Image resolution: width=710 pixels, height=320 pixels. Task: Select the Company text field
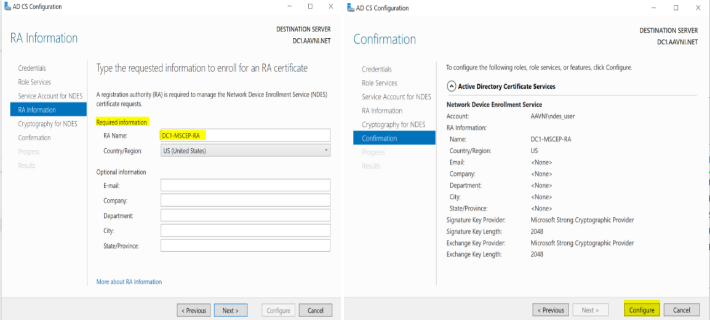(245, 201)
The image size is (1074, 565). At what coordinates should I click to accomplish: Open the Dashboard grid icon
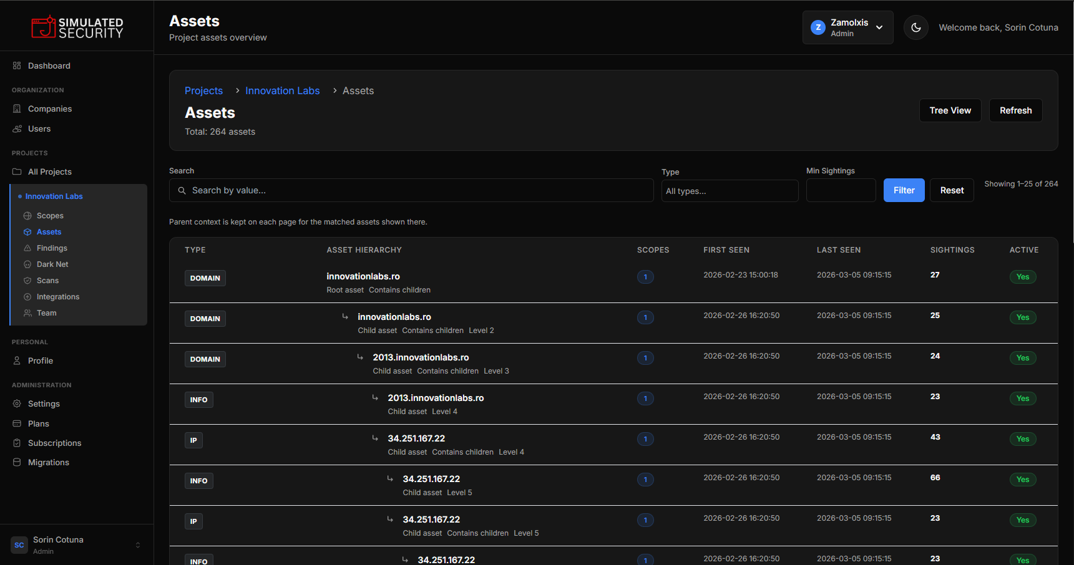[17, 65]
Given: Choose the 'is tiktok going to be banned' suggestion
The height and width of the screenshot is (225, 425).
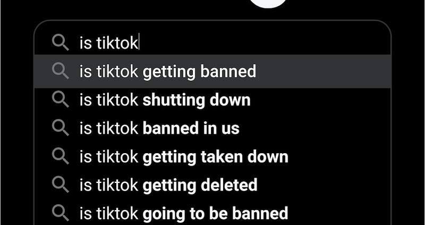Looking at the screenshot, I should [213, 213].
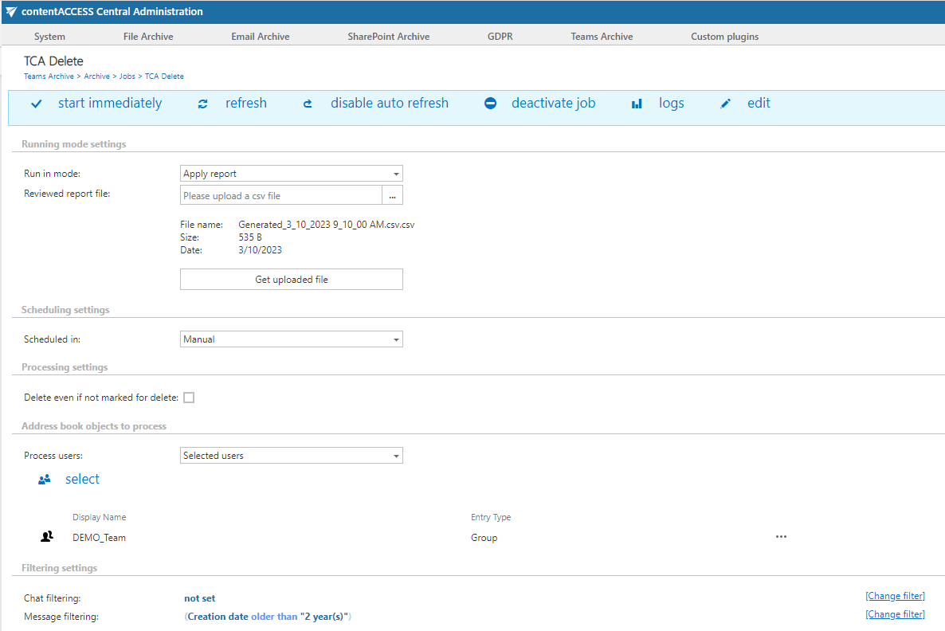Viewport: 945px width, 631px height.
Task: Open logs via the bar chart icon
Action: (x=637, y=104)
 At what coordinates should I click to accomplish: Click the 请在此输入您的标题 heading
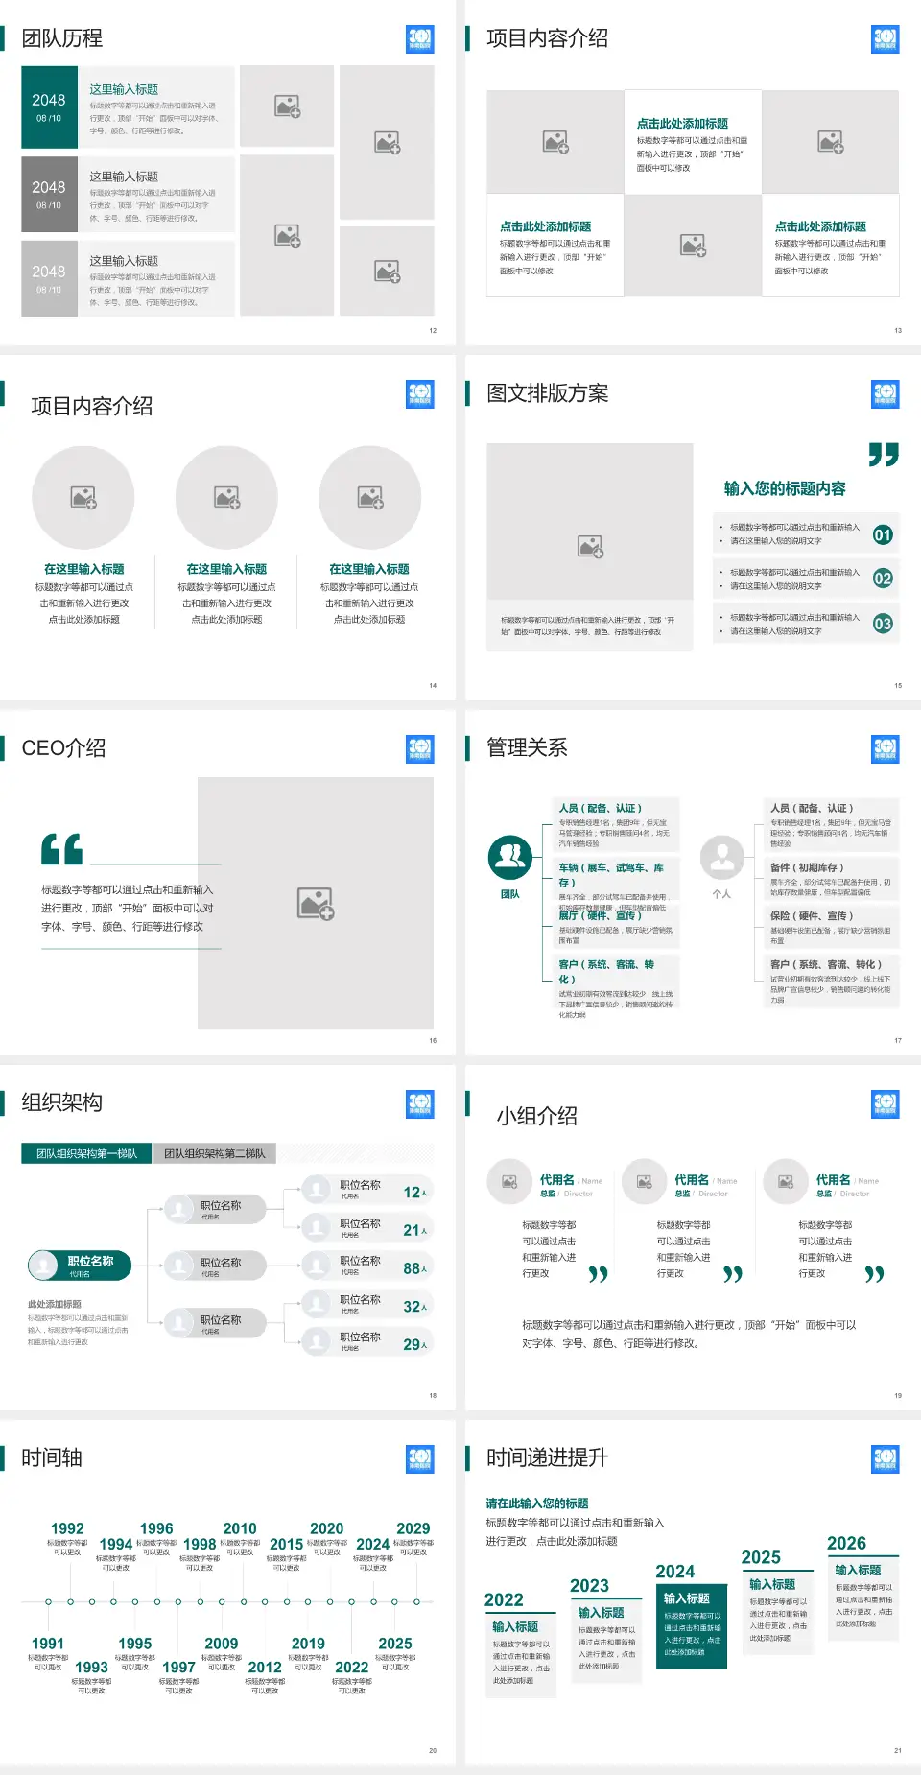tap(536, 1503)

#####

All records above are to be repeated exactly, with the images left out.

Result for this task —
Image resolution: width=710 pixels, height=320 pixels. Task: Select the Company text field
(245, 201)
The image size is (1074, 565). At what coordinates should I click to accomplish: Open the Dashboard grid icon
[17, 65]
Given: Choose the 'is tiktok going to be banned' suggestion
The height and width of the screenshot is (225, 425).
Looking at the screenshot, I should [213, 213].
Viewport: 945px width, 631px height.
Task: Open logs via the bar chart icon
Action: (x=637, y=104)
 At what coordinates should I click to accomplish: Click the 请在此输入您的标题 heading
tap(536, 1503)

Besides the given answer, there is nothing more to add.